There’s nothing more stressful than being stuck in traffic, especially when you’ve got to be somewhere in a hurry. Fortunately, the motoring world appears to share this concern, as evident by the technology that is being designed and launched, to try and combat moments of gridlock on the nation’s roads.
We might be able to avoid this situation completely in relation to the traffic on our roads.Here, used van specialist Van Monster has analysed developments which we currently or are soon to have in place in the city or on motorways which function to reduce the time drivers are caught up in traffic jams:
Your car will talk with traffic lights
Vehicles will soon be able to talk to nearby traffic lights.This is because German automobile manufacturer Audi announced that it is looking into the technology which will help make this possible.
It has been named as the ‘Vehicle to Infrastructure’ (V to I) technology and will help inform drivers when a traffic light is about to turn green. It will also act as a means of warning motorists if they won’t have enough time to make it through the lights before they turn red.
The vehicle to infrastructure technology will be more than just a one-way conversation though. This is because the technology will also make use of the cloud to send safety information and other operational data wirelessly from vehicles to traffic lights.
With this new technology, Audi hope that it will not only improve the safety on our roads, but also reduce crashes.
“This feature represents Audi’s first step in vehicle-to-infrastructure integration.In the future, we could envision this technology integrated into vehicle navigation, start/stop functionality and can even be used to help improve traffic flow in municipalities. These improvements could lead to better overall efficiency and shorter commuting times,”commented Pom Malhotra from Audi.
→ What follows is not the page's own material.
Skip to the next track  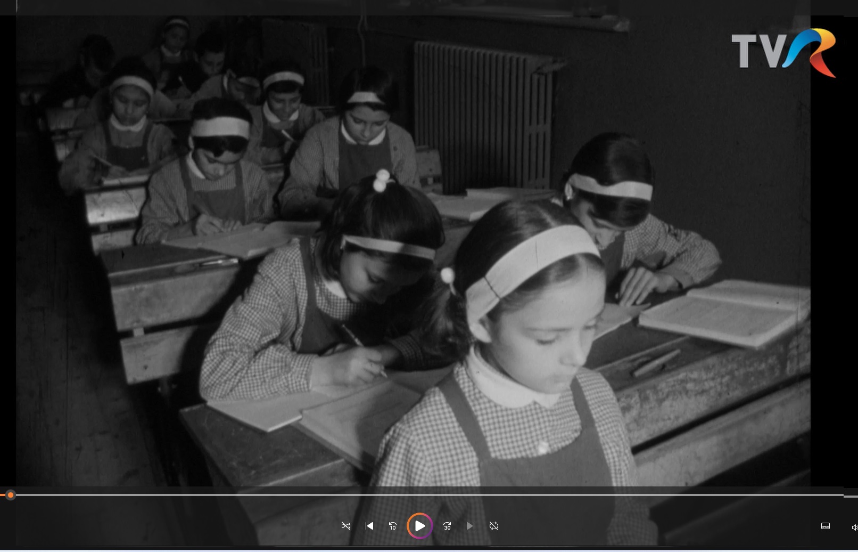(x=470, y=526)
Traffic updates on the bus
In your car, follow a bus that uses the 344 route from the Clapham Junction to Liverpool Street in London andyou could soon be keeping up-to-date with traffic news in the area.This is through a development launched by the Transport for London (TfL) for a six-month trial which will allow us to see digital information boards being installed into the back windows of the transport.
The boards that will be used will gain information from TfL’s control centre and update drivers on any traffic information. “This innovative use of one of the capital’s most iconic features – the London bus – will help all road users,”commented Garrett Emmerson, the Chief Operation Officer for Surface Transport at TfL.
To start things off, the trial will begin with the 344 route.If it’s a success, there are already plans in place to expand it onto the 415 route that travels from Tulse Hill to Liverpool Street and possibly the whole of London.
Is your city smart?
The era of connected vehicles is upon us. NXP and Siemens are collaborating to make changes that will change the way people travel. NXP set out to design in vehicle chips that will include smart technology (approved by Siemens) that will allow vehicles to communicate to each other throughout the city.What will soon be possible includes the following:
- The ability for traffic lights to turn green when roads are particularly busy.
- The chance for drivers to be instantly warned about any traffic jams on the road that they are travelling along.
- The opportunity for real-time information about general travel conditions to be communicated straight to vehicles and their drivers.
- The capability for drivers to be informed about any pedestrian crossings, stretches of road with lower speed limits or emergency vehicles that are nearby, via a hi-tech dashboard.
Siemens and NXP are sure that they will have this in motion and ready for launch by 2020.However, cities will first need to implement the technology throughout their streets for the idea to be fully effective.
Smart technology on motorways
Drivers are currently coming to terms with smart technology that is used on the motorway, through a concept called smart motorways that functions to actively manage the flow of traffic.
This concept will be controlled regionally, from control centres that will gain the quickest updates.The idea sees traffic being carefully monitored so that vehicles have the best opportunity to flow freely along a route.
When travelling along a smart motorway, look out for:
- A lane that has a red ‘X’ in the electronic signs that hangs over it shouldn’t be driven along.
- The hard shoulder — indicated by a solid white line — shouldn’t be driven along unless otherwise directed to do so.
- The smart motorway’s current speed limit will be indicated by gantries and should be kept to. The speed limit will change depending on the amount of traffic.
- Refuge areas should be used for emergencies at times when drivers can travel along the hard shoulder.
Motorways that use smart technology are currently in use within the UK. This includes the M4, M5, M25 and M42, with plans to introduce more around the country.